In [2]:
import xml.etree.ElementTree as ET
from io import StringIO
from lxml import etree
import numpy as np
import pandas as pd
import re

In [3]:
pd.options.display.max_colwidth = 100

In [4]:
tree = ET.parse('admingeo.owl')
root = tree.getroot()

In [5]:
# find the namespace of owl file, The attrib attribute of an ElementTree element.Comment=
# The namespace whose name is http://www.w3.org/XML/1998/namespace is bound by definition to the prefix xml: 

base_ns = root.attrib['{http://www.w3.org/XML/1998/namespace}base']

In [6]:
print(f"The base namespace is {base_ns}")

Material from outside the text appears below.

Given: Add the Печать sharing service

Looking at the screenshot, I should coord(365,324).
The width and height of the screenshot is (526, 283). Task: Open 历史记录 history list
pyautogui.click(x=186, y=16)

The base namespace is http://data.ordnancesurvey.co.uk/ontology/admingeo/


In [7]:
# get all the namespace defined in the owl file

my_namespaces = dict([
     node for _, node in ET.iterparse("admingeo.owl", events=['start-ns'])])

In [8]:
my_namespaces

{'': 'http://data.ordnancesurvey.co.uk/ontology/admingeo/',
 'dc': 'http://purl.org/dc/elements/1.1/',
 'rdf-schema': 'http://data.ordnancesurvey.co.uk/ontology/admingeo/http://www.w3.org/2000/01/rdf-schema#',
 'spatialrelations': 'http://data.ordnancesurvey.co.uk/ontology/spatialrelations/',
 'geometry': 'http://data.ordnancesurvey.co.uk/ontology/geometry/',
 'rdfs': 'http://www.w3.org/2000/01/rdf-schema#',
 'owl2xml': 'http://www.w3.org/2006/12/owl2-xml#',
 'dct': 'http://purl.org/dc/terms/',
 'owl': 'http://www.w3.org/2002/07/owl#',
 'xsd': 'http://www.w3.org/2001/XMLSchema#',
 'rdf': 'http://www.w3.org/1999/02/22-rdf-syntax-ns#',
 'core': 'http://data.ordnancesurvey.co.uk/ontology/admingeo/http://www.w3.org/2004/02/skos/core#',
 'skos': 'http://www.w3.org/2004/02/skos/core#',
 'cc': 'http://creativecommons.org/ns#'}

In [9]:
tree = etree.parse('admingeo.owl')

In [10]:
tree

<lxml.etree._ElementTree at 0x7fad215f68c0>

In [11]:
my_namespaces['admingeo'] = my_namespaces.pop('')

In [12]:
my_namespaces

{'dc': 'http://purl.org/dc/elements/1.1/',
 'rdf-schema': 'http://data.ordnancesurvey.co.uk/ontology/admingeo/http://www.w3.org/2000/01/rdf-schema#',
 'spatialrelations': 'http://data.ordnancesurvey.co.uk/ontology/spatialrelations/',
 'geometry': 'http://data.ordnancesurvey.co.uk/ontology/geometry/',
 'rdfs': 'http://www.w3.org/2000/01/rdf-schema#',
 'owl2xml': 'http://www.w3.org/2006/12/owl2-xml#',
 'dct': 'http://purl.org/dc/terms/',
 'owl': 'http://www.w3.org/2002/07/owl#',
 'xsd': 'http://www.w3.org/2001/XMLSchema#',
 'rdf': 'http://www.w3.org/1999/02/22-rdf-syntax-ns#',
 'core': 'http://data.ordnancesurvey.co.uk/ontology/admingeo/http://www.w3.org/2004/02/skos/core#',
 'skos': 'http://www.w3.org/2004/02/skos/core#',
 'cc': 'http://creativecommons.org/ns#',
 'admingeo': 'http://data.ordnancesurvey.co.uk/ontology/admingeo/'}

In [13]:
#Xpath string to get all classes referenced on classes definitions.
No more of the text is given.